The winners of the Beazley Designs of the Year have been announced at an exclusive dinner hosted inside the Design Museum’s new Kensington home tonight. Now in its ninth edition, the awards sees nominees battle it out in six categories – Architecture, Graphics, Fashion, Transport, Product and Digital – with the shortlisted designs on display at the museum since last November.
The loftiest accolade, Design of the Year, was awarded to Better Shelter, a collaborative project by Johan Karlsson, Dennis Kanter, Christian Gustafsson, John van Leer, Tim de Haas, Nicolò Barlera, the IKEA Foundation and UNHCR. These cleverly devised, flat-packed refugee shelters can be rapidly made and contain a solar powered wall.
Installation view of the ‘Beazley Designs of the Year’ exhibition at the Design Museum in London. Photography: Luke Hayes
‘Innovative, humanitarian and implemented, Better Shelter has everything that a Beazley Design of the Year should have,’ says judge Dr Jana Scholze from Kingston University. Better Shelter topped the hotly contested Architecture category, pipping Herzog & de Meuron’s Tate Modern extension and OMA’s Fondazione Prada to the post.

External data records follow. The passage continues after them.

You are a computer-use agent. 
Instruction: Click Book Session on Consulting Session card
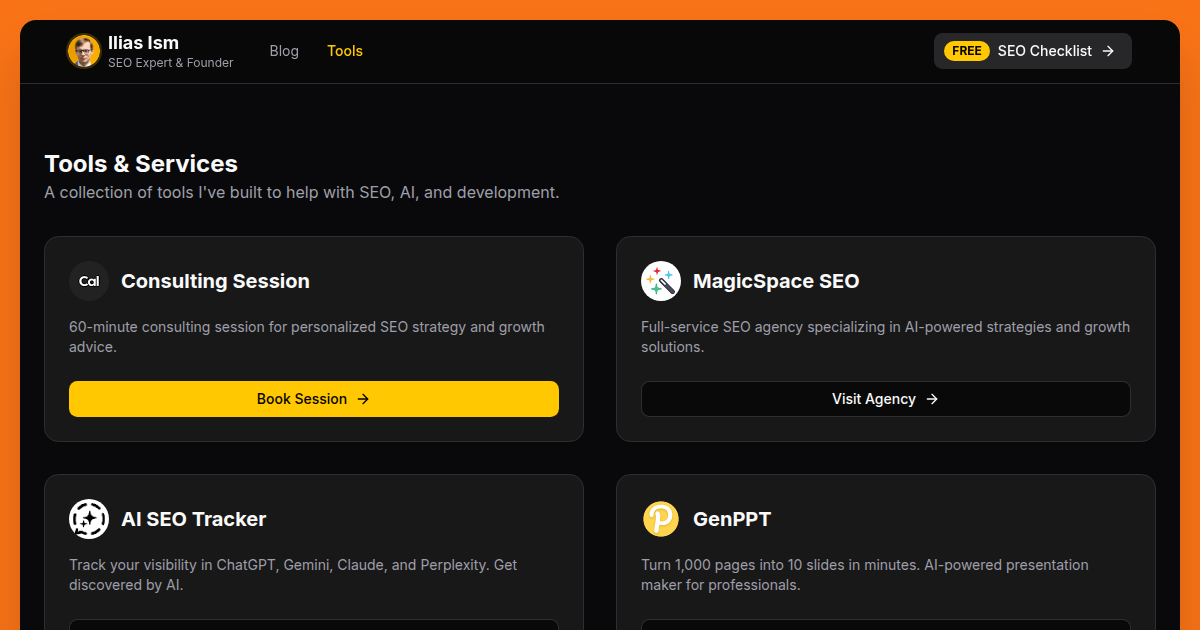point(314,399)
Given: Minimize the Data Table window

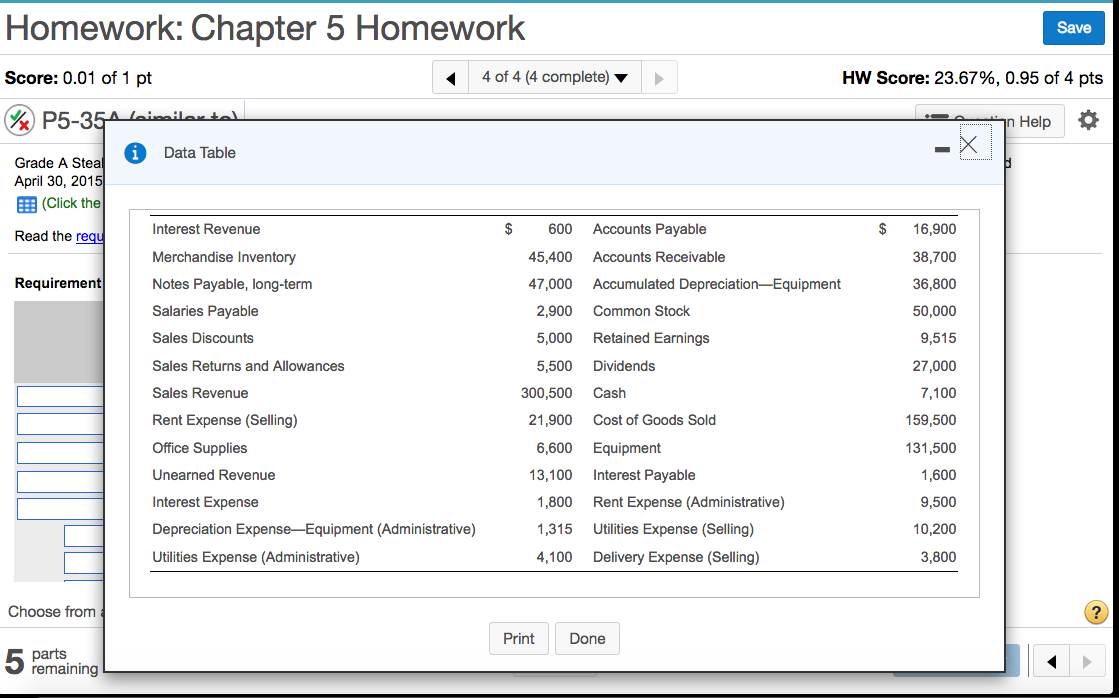Looking at the screenshot, I should (941, 148).
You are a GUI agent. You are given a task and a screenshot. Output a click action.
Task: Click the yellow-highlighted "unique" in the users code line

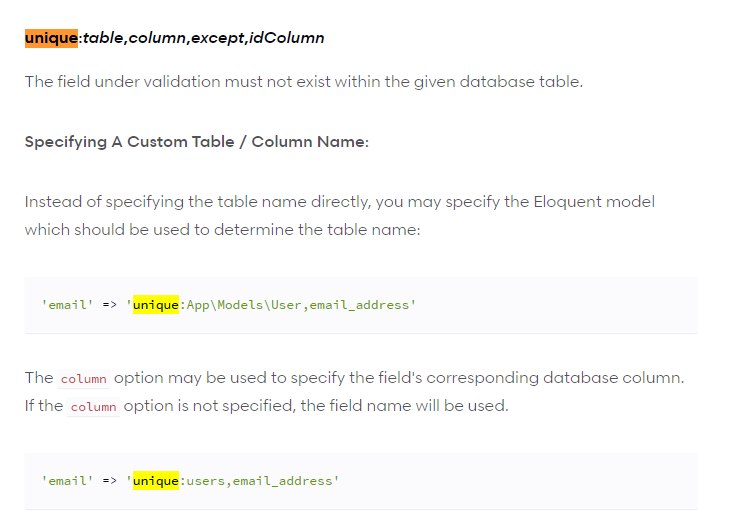click(x=155, y=481)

Other winners include David Bowie’s Blackstar album cover, crowned Graphic Design of the Year. Designed by Jonathan Barnbrook, the elegantly understated album design was open-sourced after the singer’s untimely death last year allowing fans (including us) to reimagine the artwork. 'The Blackstar design is an iconic piece of graphic design that defined an important moment in musical history,' says judge John Morgan, founder of John Morgan design studio, 'it has the ability to connect with an audience and demonstrates the power that music and design has to unite people.'
'I was think the first time I met David Bowie and I was nervous as I am tonight,' Barnbrook says in his award speech at the dinner. 'Aside from being someone who represented what was the best about British culture, [Bowie] was cool, he was himself, and he made it possible for other people to be who they wanted to be. He was quietly confident about his viewpoint of the world, and I think that is how British design should be.'
Tech-minded victors were seen across the board and not just limited to the Digital gong, which went to OpenSurgery, a DIY robotic surgeon created as a graduate project at the Royal College of Art. The Transport award winner was ‘Lumos’, a smart bicycle helmet with integrated lights, brake and turn signals, by Eu-wen Ding and Jeff Haoran Chen.
Topping the Product shortlist – which included a Muji kitchen appliance by Naoto Fukasawa along with sculptural furniture by Fredrikson Stallard – was the Space Cup, a coffee cup that brings an ‘an Earth-like drinking experience’ to the low gravity environment of space. Perhaps the youngest winners yet, a group of eight-year-olds from the CEIP La Rioja School in Madrid nabbed top honours in the Fashion category for their video exploring advertising.